A 71-year-old man with diabetes mellitus since 2016 currently treated with an oral antidiabetic drug, well-controlled arterial hypertension, hyperlipidemia (currently treated with statins), and a history of smoking was sent to our outpatient clinic due to a unimproved ulcer on his fifth toe. He was under regular observation at our diabetic foot clinic because the ulcer on this toe had a necrosis on the tip, but the lack of improvement required an intervention. MRA showed multiple lesions in the left BTK arteries.
The posterior tibial artery was treated first with POBA, and the anterior tibial branch had two lesions that qualified for treatment with the Serranator.
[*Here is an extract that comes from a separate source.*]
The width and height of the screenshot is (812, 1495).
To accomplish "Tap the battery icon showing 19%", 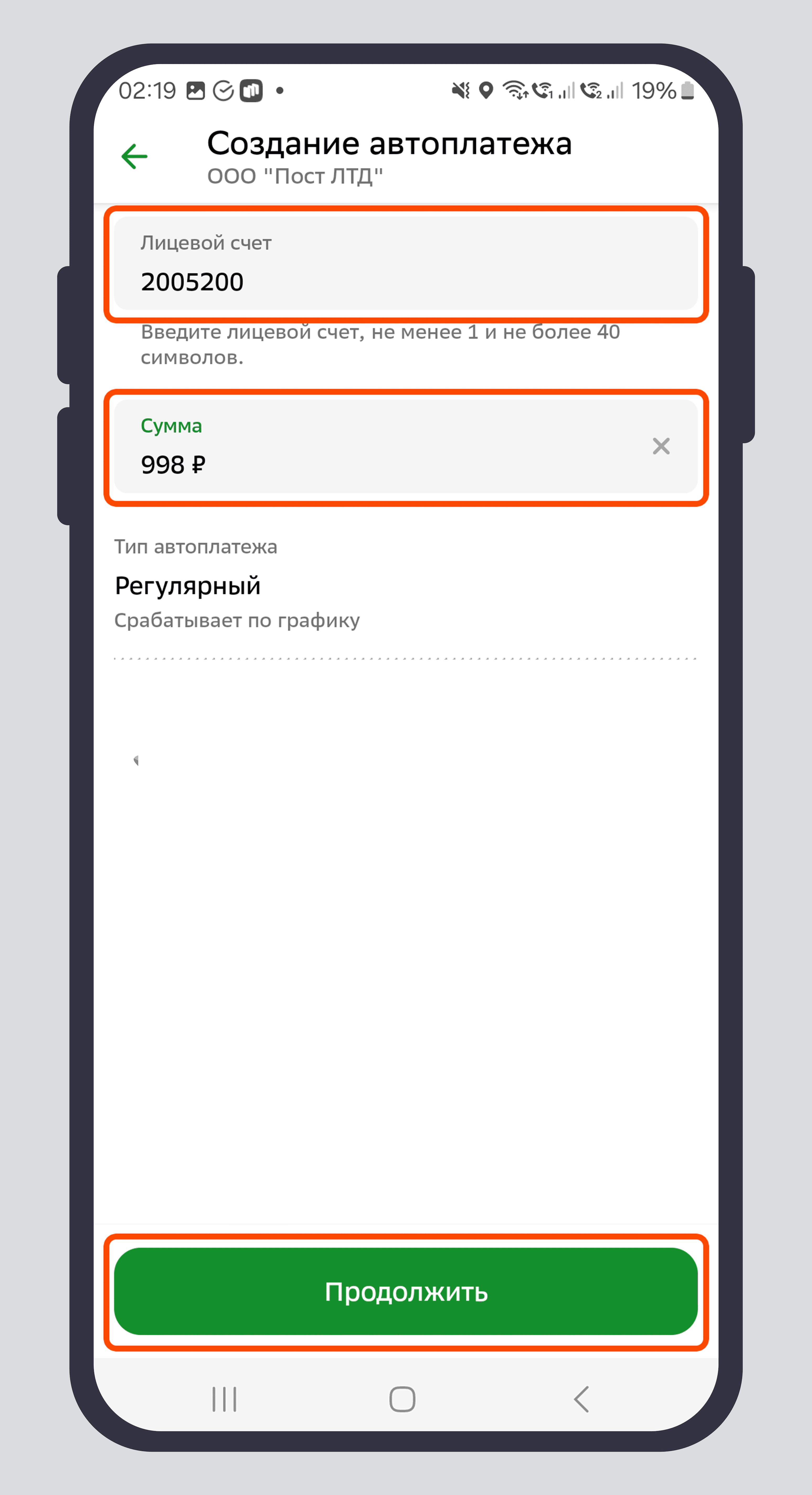I will 687,91.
The lower lesion was a 120-mm-long total occlusion and was treated with a 2.5- X 120-mm Serranator (Figure 1). The final inflation was at 4 atm for 120 seconds, with good results. The more proximal second lesion was approximately 20-mm-long and was treated with a 3- X 40-mm Serranator balloon at 5 atm for 120 seconds (Figure 2).
Pre-Procedure: RVD: 2.2; Lesion Length: 81mm; Calcification: mild; 100% stenosis
Inflation: pre-dilatation: 1.5mmX120mm, Armada 14; 2.5 X 120 Serranator; max 4 atm
Post-Inflation: Residual stenosis: 19%
This case is exciting because of the direct comparison between both POBA and the Serranator in the same
procedure. We observed a much better outcome with the Serranator-treated lesion (anterior tibial) compared
with the POBA-treated lesion (posterior tibial), where some recoil was visible. In addition, the flow down to the
foot was significantly better in the Serranator-treated vessel.